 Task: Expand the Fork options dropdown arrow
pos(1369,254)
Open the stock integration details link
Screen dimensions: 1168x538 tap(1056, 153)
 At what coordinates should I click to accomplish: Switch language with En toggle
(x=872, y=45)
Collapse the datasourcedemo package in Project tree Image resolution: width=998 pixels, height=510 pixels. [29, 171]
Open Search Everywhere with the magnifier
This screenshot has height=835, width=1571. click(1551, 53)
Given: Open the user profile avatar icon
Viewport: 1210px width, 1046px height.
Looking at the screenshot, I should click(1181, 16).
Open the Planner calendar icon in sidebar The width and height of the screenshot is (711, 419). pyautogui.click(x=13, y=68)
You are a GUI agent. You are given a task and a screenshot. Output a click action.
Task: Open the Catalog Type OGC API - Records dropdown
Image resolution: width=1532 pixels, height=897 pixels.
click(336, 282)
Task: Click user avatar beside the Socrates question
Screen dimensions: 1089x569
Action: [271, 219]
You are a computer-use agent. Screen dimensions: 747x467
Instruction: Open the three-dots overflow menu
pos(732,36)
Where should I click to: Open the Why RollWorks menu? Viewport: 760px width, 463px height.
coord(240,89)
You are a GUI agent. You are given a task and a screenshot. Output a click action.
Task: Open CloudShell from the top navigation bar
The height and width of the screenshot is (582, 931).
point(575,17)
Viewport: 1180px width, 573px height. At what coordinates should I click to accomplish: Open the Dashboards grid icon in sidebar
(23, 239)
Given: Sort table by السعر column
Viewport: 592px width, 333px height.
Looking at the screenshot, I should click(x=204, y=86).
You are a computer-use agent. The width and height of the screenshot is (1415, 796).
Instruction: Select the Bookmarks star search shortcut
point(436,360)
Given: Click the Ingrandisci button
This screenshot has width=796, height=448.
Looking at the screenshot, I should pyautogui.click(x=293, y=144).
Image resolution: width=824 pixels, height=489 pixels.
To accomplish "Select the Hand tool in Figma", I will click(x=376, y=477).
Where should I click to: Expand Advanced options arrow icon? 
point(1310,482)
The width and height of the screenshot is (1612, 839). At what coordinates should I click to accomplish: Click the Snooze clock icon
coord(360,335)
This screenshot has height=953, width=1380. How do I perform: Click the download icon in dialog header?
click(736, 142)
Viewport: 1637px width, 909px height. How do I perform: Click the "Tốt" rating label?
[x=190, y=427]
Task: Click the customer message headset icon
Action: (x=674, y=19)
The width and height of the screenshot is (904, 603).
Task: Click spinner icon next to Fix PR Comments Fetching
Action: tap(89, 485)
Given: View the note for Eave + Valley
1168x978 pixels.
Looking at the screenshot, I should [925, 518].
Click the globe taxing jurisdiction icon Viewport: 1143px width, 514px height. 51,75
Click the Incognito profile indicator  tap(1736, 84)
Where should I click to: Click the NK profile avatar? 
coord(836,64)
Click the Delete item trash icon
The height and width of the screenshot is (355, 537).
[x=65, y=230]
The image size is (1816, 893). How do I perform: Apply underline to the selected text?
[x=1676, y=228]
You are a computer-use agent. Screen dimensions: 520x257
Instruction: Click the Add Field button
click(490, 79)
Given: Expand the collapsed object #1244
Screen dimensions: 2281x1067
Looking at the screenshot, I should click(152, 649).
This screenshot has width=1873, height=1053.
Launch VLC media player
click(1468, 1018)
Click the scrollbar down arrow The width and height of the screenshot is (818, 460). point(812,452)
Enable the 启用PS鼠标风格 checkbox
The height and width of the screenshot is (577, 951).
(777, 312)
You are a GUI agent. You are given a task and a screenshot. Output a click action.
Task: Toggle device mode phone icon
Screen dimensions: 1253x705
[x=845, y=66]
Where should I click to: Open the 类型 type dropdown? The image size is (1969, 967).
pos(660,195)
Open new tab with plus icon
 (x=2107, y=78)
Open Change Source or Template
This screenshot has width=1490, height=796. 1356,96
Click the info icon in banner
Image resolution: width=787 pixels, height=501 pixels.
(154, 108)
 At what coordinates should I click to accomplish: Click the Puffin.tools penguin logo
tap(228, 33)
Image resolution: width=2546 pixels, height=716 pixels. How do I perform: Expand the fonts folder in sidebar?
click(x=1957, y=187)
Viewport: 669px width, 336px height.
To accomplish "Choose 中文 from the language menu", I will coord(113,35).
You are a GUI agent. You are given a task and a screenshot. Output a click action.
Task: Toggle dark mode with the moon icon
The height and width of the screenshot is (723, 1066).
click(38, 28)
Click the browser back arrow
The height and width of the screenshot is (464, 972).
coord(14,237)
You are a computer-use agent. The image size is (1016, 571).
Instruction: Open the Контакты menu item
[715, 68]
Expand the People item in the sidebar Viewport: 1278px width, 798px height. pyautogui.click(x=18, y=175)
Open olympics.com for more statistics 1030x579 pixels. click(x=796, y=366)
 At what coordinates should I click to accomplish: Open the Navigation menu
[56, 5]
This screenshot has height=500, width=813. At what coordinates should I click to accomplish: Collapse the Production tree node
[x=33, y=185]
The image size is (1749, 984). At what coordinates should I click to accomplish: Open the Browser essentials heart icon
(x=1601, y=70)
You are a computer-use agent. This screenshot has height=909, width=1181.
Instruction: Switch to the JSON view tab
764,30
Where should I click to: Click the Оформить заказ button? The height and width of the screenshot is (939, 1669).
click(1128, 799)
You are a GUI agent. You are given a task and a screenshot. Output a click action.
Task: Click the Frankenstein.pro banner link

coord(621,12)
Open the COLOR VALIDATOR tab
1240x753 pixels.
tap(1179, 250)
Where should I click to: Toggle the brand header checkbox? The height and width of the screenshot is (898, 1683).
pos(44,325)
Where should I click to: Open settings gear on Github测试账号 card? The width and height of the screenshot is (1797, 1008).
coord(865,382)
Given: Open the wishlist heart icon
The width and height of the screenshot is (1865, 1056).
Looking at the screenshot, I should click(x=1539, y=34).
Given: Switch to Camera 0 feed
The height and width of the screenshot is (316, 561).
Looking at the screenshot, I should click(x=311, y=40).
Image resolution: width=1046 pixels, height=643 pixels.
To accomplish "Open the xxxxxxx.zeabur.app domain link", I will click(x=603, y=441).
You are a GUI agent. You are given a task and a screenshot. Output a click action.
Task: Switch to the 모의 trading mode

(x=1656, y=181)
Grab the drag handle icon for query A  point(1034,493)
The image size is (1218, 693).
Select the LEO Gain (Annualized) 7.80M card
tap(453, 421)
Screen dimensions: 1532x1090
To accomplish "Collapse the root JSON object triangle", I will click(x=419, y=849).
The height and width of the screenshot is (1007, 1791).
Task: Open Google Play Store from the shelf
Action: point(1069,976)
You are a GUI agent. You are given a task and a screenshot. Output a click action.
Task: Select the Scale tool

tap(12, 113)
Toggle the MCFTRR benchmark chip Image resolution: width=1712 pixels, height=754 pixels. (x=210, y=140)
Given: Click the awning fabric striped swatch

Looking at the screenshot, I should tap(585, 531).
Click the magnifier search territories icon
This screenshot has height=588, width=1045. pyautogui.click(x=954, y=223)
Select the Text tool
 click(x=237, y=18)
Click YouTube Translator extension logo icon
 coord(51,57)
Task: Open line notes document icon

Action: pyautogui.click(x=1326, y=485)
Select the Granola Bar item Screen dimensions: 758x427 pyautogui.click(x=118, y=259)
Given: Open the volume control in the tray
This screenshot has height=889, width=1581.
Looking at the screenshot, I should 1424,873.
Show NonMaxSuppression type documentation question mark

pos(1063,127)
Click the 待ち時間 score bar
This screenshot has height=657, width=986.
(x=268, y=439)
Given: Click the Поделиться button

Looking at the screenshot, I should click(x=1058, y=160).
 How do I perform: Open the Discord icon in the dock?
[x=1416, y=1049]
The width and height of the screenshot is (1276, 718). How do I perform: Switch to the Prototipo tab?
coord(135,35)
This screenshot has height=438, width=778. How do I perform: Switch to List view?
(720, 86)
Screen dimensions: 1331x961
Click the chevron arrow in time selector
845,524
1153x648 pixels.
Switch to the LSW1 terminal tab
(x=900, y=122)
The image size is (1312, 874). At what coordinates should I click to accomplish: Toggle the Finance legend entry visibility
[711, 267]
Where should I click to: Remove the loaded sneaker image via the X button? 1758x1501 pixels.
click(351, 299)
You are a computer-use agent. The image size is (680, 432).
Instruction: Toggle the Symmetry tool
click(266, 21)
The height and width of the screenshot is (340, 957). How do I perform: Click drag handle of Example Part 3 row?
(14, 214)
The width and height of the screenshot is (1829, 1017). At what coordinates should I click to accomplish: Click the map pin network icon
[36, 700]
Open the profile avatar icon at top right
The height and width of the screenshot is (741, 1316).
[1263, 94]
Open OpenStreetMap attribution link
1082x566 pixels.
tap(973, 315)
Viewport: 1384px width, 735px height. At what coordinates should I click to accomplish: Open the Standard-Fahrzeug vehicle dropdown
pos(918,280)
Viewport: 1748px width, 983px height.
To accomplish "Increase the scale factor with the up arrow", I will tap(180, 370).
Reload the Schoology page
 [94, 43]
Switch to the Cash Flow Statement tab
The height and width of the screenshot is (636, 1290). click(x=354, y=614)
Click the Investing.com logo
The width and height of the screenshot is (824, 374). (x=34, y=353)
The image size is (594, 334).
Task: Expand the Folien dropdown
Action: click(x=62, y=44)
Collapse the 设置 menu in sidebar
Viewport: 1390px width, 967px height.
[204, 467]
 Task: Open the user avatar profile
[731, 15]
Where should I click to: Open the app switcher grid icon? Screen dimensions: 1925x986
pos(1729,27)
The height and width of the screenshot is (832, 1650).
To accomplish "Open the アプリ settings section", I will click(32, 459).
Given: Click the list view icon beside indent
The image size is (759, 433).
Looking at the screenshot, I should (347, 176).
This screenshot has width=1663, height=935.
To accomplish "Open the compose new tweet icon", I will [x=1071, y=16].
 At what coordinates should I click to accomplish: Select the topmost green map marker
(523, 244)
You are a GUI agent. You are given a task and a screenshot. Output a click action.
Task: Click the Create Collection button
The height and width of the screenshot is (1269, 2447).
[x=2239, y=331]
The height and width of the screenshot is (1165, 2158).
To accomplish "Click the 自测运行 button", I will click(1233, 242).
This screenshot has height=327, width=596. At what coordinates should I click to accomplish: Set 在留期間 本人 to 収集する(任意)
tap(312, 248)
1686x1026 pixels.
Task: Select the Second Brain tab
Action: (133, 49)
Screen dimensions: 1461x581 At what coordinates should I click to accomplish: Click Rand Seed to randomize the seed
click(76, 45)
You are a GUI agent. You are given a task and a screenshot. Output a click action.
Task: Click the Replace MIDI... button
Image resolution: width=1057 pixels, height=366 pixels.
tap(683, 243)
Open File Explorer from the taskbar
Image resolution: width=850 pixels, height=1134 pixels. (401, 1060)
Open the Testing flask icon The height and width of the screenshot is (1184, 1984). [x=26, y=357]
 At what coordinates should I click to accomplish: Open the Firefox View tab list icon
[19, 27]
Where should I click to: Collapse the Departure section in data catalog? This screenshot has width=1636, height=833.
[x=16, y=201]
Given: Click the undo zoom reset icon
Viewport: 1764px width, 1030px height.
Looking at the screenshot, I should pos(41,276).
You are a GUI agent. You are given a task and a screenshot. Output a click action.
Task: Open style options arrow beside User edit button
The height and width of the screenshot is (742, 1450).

#### TASK STATEMENT
Among the entries above, find the line with "Screen dimensions: 1532x1090" and the line with "Toggle the MCFTRR"; give again exactly these two lines and all lines between them.

#### RESULT
Screen dimensions: 1532x1090
To accomplish "Collapse the root JSON object triangle", I will click(x=419, y=849).
The height and width of the screenshot is (1007, 1791).
Task: Open Google Play Store from the shelf
Action: point(1069,976)
You are a GUI agent. You are given a task and a screenshot. Output a click action.
Task: Select the Scale tool

tap(12, 113)
Toggle the MCFTRR benchmark chip Image resolution: width=1712 pixels, height=754 pixels. (x=210, y=140)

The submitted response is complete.